▶ Text section:
(begin)
Foreign insolvency proceedings will in principle be recognised in Luxembourg, provided that the criteria pertaining to the centre of main interests (COMI) (as defined in the EU Insolvency Regulation (1346/2000) were taken into account upon the opening of the proceedings. According to Luxembourg case law, foreign proceedings against a Luxembourg debtor shall be recognised provided that the debtor's centre of main interests is within the jurisdiction of the foreign court. The foreign judgment must comply with the requirements of due process and must not violate Luxembourg public policy.
The regulation provides for automatic recognition in Luxembourg of any judgment opening insolvency proceedings handed down by a court of an EU member state (with the exception of Denmark) which has jurisdiction pursuant to Article 3 of the regulation (ie, the centre of the debtor’s main interests is located in the foreign court’s jurisdiction).
Winding up foreign companies
What is the extent of the courts’ powers to order the winding up of foreign companies doing business in your jurisdiction?
(end)
▶ Complete the following:
a) Write out the stretch of the passage on foreign insolvency proceedings from "The regulation provides" through "in your jurisdiction?".
b) According to the passage on foreign insolvency proceedings, which EU member state is excluded from the regulation's automatic recognition in Luxembourg of judgments opening insolvency proceedings?

▶ Data section:
(begin)
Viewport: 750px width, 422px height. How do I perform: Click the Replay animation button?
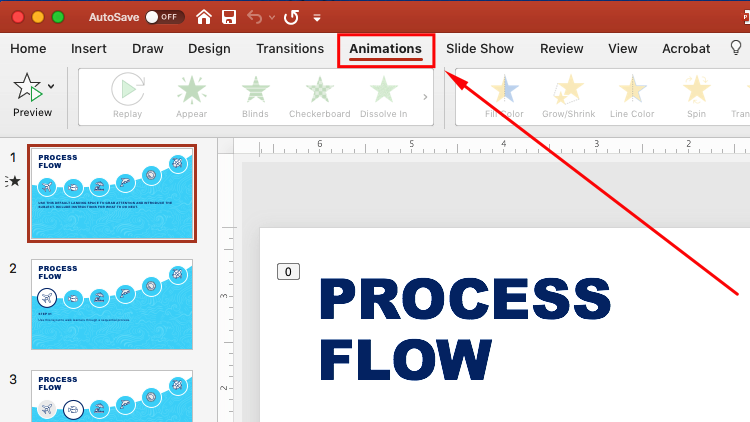coord(127,97)
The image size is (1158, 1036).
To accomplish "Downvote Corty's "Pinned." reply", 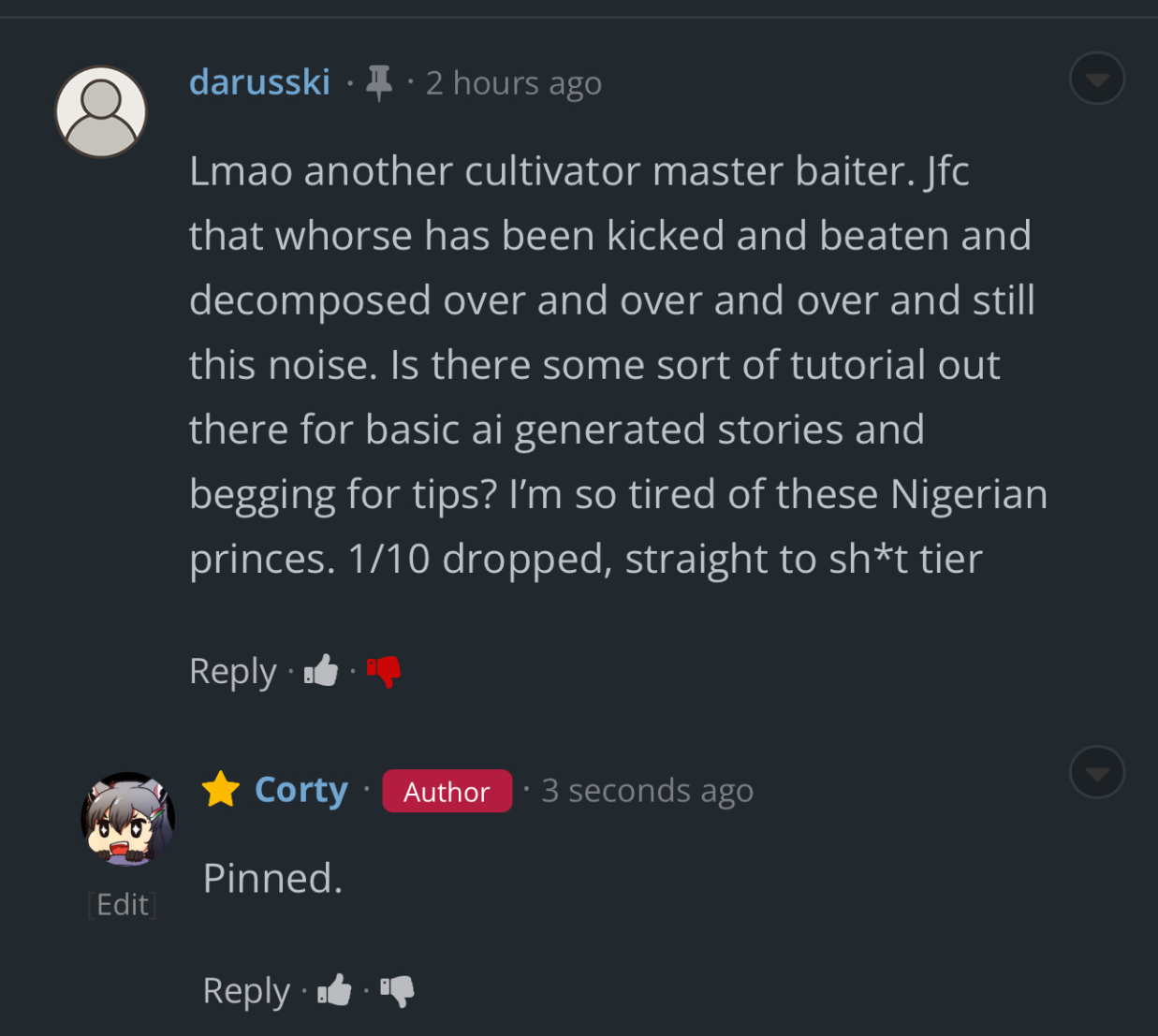I will (x=398, y=990).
(end)
▶ Expected responses:
a)
The regulation provides for automatic recognition in Luxembourg of any judgment opening insolvency proceedings handed down by a court of an EU member state (with the exception of Denmark) which has jurisdiction pursuant to Article 3 of the regulation (ie, the centre of the debtor’s main interests is located in the foreign court’s jurisdiction).
Winding up foreign companies
What is the extent of the courts’ powers to order the winding up of foreign companies doing business in your jurisdiction?

b) Denmark.